A muscle car can be defined as any of a group of American-made two-door sports coupes with powerful engines designed for high-performance driving. It is this powerful engine that brought Holmes his proudest moment during the restoration.

“The thing that got me most excited was probably the first time I started it and actually heard the engine and broke in the cam shaft,” he said. “You have to run it at about 2,000 RPM for about 20 minutes to break in the cam shaft.”

At the time he started it, he didn’t have the exhaust system hooked up so the sound of the igniting gas was not muffled in any way. It was loud enough that his wife had to come out of the house and to the back edge of their property where the shop sits to see what the racket was.

After he got it back from the painters in May 2011, it stayed on jack stands until he was able to buy tires and rims for it.

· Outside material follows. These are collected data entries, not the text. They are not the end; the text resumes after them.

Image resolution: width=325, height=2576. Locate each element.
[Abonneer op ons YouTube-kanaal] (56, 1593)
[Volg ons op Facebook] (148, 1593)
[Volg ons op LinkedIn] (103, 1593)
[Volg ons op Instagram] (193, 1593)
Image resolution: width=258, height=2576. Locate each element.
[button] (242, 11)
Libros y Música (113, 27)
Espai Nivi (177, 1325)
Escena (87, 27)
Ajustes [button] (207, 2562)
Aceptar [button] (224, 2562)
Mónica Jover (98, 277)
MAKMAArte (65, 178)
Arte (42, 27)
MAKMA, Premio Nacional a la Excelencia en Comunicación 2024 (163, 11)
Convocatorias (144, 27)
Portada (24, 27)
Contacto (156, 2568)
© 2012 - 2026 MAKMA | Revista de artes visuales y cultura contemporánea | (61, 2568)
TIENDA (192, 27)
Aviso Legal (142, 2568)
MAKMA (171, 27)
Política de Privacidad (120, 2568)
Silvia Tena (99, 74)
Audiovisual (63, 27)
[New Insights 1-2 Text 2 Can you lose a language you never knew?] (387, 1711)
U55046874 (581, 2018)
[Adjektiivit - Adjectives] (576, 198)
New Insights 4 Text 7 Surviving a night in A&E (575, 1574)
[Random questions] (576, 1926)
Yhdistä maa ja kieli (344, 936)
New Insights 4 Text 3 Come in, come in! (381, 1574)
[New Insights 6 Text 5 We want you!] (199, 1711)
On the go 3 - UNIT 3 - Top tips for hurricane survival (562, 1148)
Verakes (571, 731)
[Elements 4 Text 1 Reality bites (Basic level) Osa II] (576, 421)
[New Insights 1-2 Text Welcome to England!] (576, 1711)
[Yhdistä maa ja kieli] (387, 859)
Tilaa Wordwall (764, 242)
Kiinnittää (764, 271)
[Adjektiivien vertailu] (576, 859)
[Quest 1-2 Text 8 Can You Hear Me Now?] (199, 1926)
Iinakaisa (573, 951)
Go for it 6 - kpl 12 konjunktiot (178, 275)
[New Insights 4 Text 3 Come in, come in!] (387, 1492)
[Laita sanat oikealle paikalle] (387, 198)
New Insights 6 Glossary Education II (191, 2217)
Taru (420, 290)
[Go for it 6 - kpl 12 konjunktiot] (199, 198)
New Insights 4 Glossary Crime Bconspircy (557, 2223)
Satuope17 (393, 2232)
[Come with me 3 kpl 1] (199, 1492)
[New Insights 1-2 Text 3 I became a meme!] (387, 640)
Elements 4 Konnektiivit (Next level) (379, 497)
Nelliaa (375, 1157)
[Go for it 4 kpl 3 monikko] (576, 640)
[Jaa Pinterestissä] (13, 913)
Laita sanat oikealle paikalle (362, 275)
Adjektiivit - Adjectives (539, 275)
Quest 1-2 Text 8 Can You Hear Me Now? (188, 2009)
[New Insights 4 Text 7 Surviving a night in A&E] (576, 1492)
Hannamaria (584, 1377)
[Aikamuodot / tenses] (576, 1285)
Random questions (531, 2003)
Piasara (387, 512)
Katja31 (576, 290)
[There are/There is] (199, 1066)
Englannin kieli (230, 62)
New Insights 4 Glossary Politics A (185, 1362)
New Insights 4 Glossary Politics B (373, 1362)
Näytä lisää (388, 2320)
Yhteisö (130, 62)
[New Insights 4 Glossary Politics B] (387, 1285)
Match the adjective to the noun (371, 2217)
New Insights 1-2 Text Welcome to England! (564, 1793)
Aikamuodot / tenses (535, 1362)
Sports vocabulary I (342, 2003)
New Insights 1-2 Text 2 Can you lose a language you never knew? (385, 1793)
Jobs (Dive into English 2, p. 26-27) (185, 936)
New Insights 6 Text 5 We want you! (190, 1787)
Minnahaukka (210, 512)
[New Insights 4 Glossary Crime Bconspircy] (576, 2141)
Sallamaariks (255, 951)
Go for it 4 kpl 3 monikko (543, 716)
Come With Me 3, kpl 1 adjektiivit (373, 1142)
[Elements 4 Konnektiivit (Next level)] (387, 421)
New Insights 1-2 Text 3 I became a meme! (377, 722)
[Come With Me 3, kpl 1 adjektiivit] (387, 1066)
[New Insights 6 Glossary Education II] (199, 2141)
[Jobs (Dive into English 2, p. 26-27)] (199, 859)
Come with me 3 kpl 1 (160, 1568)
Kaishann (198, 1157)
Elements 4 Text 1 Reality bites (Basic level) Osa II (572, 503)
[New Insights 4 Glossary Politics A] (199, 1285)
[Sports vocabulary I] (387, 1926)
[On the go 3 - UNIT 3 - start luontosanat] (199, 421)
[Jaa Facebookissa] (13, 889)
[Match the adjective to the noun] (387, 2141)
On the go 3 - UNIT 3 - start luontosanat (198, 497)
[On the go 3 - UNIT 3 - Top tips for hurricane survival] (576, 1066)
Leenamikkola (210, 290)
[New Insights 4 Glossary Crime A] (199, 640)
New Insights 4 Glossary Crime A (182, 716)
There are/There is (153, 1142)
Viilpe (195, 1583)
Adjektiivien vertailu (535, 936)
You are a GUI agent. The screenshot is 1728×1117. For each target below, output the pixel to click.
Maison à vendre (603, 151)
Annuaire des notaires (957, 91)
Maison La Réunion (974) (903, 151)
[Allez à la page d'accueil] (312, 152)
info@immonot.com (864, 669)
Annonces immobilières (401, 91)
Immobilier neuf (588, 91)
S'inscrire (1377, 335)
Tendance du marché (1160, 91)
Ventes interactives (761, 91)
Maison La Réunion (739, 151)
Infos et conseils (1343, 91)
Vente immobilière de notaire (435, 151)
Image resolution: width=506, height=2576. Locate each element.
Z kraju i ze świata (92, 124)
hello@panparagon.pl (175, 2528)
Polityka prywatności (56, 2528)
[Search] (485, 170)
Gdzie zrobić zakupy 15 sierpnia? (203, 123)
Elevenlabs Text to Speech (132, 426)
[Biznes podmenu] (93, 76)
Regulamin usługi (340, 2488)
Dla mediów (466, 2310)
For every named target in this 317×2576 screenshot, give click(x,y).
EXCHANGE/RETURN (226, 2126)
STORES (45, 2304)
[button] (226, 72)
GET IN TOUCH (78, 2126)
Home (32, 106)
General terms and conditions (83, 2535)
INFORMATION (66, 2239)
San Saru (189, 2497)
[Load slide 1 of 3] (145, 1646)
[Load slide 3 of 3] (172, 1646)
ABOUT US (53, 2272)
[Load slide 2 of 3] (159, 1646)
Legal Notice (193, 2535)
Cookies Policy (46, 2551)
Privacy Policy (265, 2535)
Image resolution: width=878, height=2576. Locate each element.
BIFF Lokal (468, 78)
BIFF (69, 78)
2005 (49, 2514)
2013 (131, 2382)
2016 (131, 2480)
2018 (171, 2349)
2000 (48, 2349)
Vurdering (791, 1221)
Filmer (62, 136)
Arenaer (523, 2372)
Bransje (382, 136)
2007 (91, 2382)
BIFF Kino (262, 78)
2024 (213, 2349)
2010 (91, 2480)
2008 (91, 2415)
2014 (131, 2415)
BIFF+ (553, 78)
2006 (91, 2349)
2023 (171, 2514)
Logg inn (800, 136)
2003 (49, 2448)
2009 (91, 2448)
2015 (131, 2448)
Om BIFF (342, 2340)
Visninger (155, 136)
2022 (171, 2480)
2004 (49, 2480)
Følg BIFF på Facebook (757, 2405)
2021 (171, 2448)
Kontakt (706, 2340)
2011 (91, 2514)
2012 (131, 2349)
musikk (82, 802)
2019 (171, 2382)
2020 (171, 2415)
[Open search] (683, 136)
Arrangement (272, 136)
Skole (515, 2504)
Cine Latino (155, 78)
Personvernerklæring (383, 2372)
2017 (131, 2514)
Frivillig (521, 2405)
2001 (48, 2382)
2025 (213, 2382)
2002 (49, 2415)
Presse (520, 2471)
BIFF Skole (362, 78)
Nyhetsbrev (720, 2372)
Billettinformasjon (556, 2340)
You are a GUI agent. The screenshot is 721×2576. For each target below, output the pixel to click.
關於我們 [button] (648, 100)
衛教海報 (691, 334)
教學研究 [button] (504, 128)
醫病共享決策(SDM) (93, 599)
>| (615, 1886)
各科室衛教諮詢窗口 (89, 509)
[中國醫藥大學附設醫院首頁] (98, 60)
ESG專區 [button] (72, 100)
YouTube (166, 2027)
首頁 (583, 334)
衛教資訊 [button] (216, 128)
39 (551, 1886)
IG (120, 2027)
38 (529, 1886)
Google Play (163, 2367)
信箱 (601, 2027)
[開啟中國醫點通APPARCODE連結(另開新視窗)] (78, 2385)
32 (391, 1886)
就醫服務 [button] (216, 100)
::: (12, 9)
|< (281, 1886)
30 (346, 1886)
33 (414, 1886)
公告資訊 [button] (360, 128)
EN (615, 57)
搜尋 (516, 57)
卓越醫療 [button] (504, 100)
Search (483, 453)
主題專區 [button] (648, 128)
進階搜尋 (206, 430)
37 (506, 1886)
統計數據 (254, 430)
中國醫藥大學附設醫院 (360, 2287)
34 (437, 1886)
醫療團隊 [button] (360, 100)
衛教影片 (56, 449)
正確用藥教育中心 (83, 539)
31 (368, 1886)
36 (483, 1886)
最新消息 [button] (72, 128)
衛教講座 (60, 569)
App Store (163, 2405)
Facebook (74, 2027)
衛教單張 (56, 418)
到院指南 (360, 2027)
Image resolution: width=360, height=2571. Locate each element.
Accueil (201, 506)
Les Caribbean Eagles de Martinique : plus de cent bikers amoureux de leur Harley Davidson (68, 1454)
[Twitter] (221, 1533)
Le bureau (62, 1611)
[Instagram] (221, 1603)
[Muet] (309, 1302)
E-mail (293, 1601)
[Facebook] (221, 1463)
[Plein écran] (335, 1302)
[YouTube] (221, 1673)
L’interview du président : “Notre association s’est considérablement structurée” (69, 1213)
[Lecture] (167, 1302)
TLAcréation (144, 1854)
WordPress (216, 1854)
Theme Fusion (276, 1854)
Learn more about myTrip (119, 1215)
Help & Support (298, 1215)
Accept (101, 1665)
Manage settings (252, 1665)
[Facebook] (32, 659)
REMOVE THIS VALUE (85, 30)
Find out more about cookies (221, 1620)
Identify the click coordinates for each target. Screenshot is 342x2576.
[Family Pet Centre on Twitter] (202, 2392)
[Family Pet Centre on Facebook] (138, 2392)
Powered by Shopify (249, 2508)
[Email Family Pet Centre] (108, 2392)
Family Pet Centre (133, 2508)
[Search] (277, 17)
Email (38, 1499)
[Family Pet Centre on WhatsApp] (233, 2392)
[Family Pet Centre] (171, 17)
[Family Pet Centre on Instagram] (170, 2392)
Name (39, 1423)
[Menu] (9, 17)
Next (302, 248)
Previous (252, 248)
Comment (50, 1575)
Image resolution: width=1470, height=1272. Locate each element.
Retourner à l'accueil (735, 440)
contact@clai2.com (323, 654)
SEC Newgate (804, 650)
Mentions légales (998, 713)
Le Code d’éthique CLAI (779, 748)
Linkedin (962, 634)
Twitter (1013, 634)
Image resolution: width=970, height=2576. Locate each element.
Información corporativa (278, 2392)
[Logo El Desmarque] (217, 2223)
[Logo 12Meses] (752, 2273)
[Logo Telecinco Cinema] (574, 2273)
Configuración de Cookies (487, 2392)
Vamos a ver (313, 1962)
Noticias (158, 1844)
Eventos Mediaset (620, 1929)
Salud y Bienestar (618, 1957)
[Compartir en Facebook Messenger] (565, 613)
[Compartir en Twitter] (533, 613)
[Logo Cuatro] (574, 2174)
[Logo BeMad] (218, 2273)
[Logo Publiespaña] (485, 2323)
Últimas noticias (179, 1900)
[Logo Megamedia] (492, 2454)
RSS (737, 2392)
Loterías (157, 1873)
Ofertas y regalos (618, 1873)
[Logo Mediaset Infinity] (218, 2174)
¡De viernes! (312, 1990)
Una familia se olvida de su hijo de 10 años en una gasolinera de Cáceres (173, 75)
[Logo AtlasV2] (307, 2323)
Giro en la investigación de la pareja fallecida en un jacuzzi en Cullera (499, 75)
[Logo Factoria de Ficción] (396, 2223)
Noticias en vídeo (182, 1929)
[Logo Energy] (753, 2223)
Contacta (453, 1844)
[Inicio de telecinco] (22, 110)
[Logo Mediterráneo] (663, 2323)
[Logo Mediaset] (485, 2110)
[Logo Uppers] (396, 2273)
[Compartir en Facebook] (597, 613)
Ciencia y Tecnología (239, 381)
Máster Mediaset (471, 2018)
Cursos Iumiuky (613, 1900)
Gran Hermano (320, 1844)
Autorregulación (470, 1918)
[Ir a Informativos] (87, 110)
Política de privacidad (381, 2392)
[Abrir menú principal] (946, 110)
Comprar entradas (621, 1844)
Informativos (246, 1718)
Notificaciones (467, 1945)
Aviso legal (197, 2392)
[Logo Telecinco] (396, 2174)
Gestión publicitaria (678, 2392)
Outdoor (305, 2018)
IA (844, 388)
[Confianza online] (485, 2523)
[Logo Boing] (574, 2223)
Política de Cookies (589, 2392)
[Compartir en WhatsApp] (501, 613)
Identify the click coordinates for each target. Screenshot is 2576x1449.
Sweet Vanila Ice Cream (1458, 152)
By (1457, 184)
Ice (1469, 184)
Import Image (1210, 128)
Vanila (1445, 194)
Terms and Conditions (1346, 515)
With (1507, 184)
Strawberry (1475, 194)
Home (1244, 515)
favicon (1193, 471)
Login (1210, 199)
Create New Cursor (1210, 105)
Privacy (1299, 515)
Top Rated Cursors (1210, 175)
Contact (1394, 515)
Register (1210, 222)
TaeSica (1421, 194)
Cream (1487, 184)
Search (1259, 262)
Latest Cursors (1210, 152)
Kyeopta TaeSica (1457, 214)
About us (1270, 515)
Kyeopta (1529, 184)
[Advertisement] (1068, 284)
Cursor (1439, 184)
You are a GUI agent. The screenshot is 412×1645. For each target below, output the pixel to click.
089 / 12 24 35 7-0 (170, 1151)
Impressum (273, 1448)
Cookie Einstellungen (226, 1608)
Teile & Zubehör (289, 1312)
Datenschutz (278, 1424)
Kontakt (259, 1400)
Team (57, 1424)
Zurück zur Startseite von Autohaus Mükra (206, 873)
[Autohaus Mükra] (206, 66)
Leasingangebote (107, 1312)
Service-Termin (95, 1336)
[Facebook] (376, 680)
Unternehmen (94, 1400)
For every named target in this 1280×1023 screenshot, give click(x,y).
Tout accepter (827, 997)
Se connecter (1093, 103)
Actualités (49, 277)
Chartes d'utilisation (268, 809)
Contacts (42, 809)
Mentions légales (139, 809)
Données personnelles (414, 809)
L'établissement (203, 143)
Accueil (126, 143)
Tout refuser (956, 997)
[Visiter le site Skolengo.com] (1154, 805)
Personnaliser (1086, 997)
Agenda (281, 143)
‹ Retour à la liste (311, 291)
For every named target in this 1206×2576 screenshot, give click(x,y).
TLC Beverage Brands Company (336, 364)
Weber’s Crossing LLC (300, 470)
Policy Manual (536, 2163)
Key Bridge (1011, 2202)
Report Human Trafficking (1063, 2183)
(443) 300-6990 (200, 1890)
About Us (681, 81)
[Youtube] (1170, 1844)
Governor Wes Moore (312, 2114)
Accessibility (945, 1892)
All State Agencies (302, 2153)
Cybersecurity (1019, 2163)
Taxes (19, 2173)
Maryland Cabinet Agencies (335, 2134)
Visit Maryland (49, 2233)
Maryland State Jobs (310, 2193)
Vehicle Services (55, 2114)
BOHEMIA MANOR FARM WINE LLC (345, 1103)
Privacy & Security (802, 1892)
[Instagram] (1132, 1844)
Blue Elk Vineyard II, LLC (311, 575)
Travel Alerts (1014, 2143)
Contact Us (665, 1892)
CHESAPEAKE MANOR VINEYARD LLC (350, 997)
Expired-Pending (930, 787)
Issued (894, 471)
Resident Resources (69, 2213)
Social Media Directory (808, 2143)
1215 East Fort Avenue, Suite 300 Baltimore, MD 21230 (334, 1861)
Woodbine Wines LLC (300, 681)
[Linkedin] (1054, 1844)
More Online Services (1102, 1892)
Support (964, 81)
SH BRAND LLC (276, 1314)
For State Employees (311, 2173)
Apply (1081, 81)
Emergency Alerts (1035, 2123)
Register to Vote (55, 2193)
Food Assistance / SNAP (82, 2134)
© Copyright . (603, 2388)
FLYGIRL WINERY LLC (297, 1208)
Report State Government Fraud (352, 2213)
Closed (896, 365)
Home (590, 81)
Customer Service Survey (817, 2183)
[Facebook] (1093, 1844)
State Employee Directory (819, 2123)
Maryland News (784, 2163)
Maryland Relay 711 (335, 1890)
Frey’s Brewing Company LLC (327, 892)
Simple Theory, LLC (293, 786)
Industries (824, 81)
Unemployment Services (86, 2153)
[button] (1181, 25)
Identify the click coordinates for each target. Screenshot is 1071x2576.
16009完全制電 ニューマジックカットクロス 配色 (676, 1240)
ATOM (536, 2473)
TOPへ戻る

In September 2012, after buying the new rims and tires, he was able to take it off the jack stands for the first time.

“I was able to see its stance with wide back tires and smaller front tires,” he said. “Just the way it sat made me really happy that day.”

Holmes wasn’t able to take it on the road because he still needed bumpers and had to have the windows put back in, so he had to jack it back up.

“Once I got it fully ready to drive, I dropped it on the ground and fired it up, and took it for a drive,” he said.

During that drive he scraped the bottom several times. He realized after having the car on jack stands for so long, the springs had settled. He had to install new springs before he took it out again.

About a month later, after installing the new springs, he was able to take it up the road and back. This is when he took his wife for a ride for the first time. It still had open headers so the engine roared like a beast.

“It was pretty loud, but I enjoyed it,” said Jeskalyn. “Everybody and their dog about broke their necks looking at us.”

Alek has very little restoration left to have it in pristine condition, but being a 1972, it will always have something that needs done to it.

“I’ll probably get the transmission redone, because the transmission that’s in it has never been touched, so who knows how long that will last,” he said.

Alek doesn’t plan on selling this car. Out of all the cars he’s had, this one is the keeper. This is a love affair will last his lifetime. His plans for it to extend at least 20 years in the future.

He has plans to pass it on to his son, who is less than a year old. Maybe the appreciation for this American muscle car can be passed to his son, just like it was passed from Alek’s dad to him.

“I’ll keep it up and going and take it to car shows, but it won’t be a trailer queen,” he said. “I’ll drive it there and back and to work. And maybe my son will drive it to school.”